Friday, 27 January 2012

Unsupervised learning for NIALM

I've recently been thinking about various training methods for NIALM systems, specifically those which can be applied to unlabelled aggregate power demand data sampled once per minute (or less frequently). Assuming no prior information of the appliances or their usage patterns, this clearly falls into the category of unsupervised learning.

In unsupervised learning, the goal is often to determine the unknown structure of unlabelled data. However, in our case we don't simply want to construct a model which represents the aggregate power data. In fact, we want to build a model of the data in which appliances are explicitly represented. This way, once the learning process is complete, we can form the disaggregation task as an inference problem.

Previous unsupervised approaches to this problem have used clustering to identify unique behaviour of appliances. These approaches have been shown to work well when applied to multiple features extracted from high granularity data (sampled at kHz). However, in the case of low granularity data, there is no way to extract features such as reactive power, power factor, etc. and we are instead left with a single feature; (real) power.

To give a visual representation of how clustering might perform on real aggregate data sampled at 1 minute intervals, I ran some experiments on the REDD dataset. To do so, I did the following:

  1. Down sampled all data to 1 minute resolution
  2. Subtracted the power of each circuit from the household mains circuit to calculate the unallocated, or 'unknown', power
  3. Calculated the difference between consecutive power readings for each circuit
  4. Excluded any change in power less than 100 W
  5. Counted the power differences into bins for each circuit
  6. Plotted these bins as a stacked bar graph for each household
As an example, here's the chart for house 1:
You might want to click on the image to enlarge it since the inline resolution isn't great.

There are two key points to take from this plot:
  1. There are two unique clusters at the higher end of the power axis (labelled washer dryer and oven I think). These clusters would be easily identified by a clustering algorithm due to their clear separation from the other appliances.
  2. There are two clusters around the 1500 W mark (corresponding to the microwave and kitchen outlets I think). One cluster completely subsumes the other, making it very difficult or even impossible for a clustering algorithm to separate the two.
This is just one example, and although the appliances and their usage will be different across houses, I believe this trend will continue. There's always likely to be appliances with high power demands that are easily clustered, however, for appliances with lower power demands the corresponding clusters are increasingly more likely to overlap.

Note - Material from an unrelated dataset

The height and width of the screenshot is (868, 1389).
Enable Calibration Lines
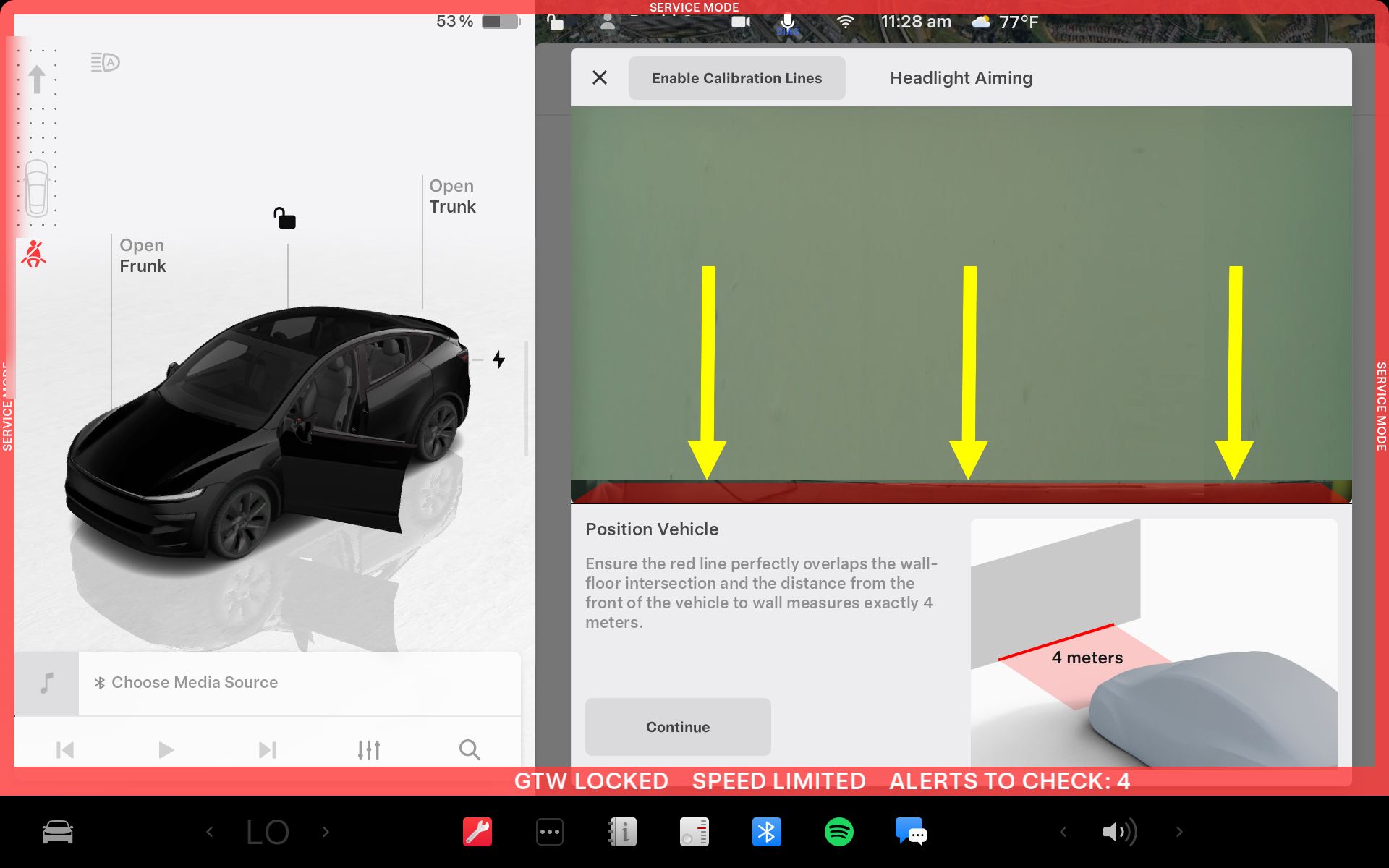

Although at first glance this might seem okay, because we're more interested in the appliances that consume the most energy. However, power demand and energy consumption are not always correlated. This is because power demand represents the rate of energy consumption, and therefore energy consumption depends of both the appliance's power demand and its duration of use. Two examples of appliance types with low power demands but high energy consumptions are the refrigerator and lighting. Because these appliances are on for such a long time, their energy consumption might turn out to be similar or even greater than kitchen white goods with the highest power demands.

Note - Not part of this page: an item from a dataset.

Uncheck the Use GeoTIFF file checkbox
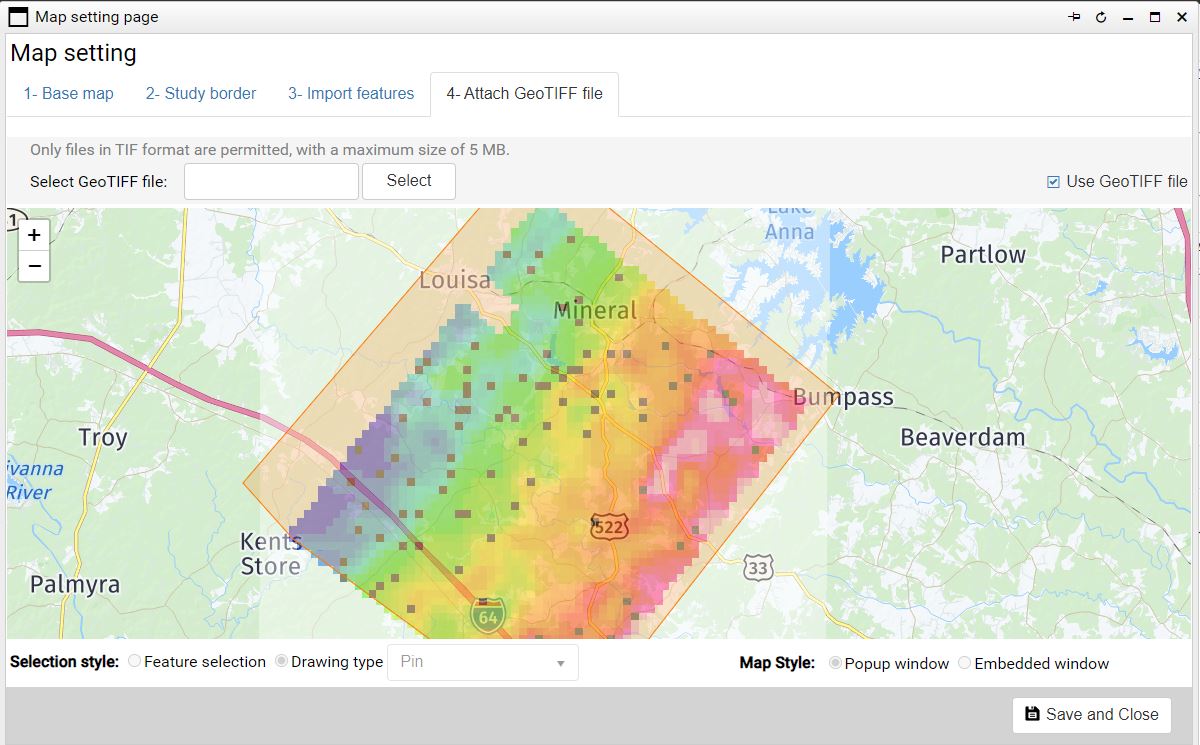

I also generated the graphs for the other 5 houses in the data set, which I've included below (click to enlarge):


  1. Hi Oli,

    Do I understand correctly that here you are looking at classifying each sample individually, and that's why you have power as the only feature?

    I think that considering multiple samples in terms of a time series one could extract more features. Do you think you will look into that with this data set?
    (that of course would have lots of other problems, like overlapping profiles, but that's a different story..)

  2. Hi Enrico,

    Yes, you've hit the nail right on the head. I didn't actually carry out any classification experiments based on only power, but instead did this exercise more to highlight what is theoretically possible using power as a single feature.

    This post was meant more to justify the need to consider temporal features when disaggregating appliance use. Since events generated by the same appliance are clearly dependent, we therefore need to use models (such as Markov chains) which represent this.

  3. I found this useful - thanks for sharing this with me. As a lawyer researching smart meters and privacy, your graphs have been particularly illuminating!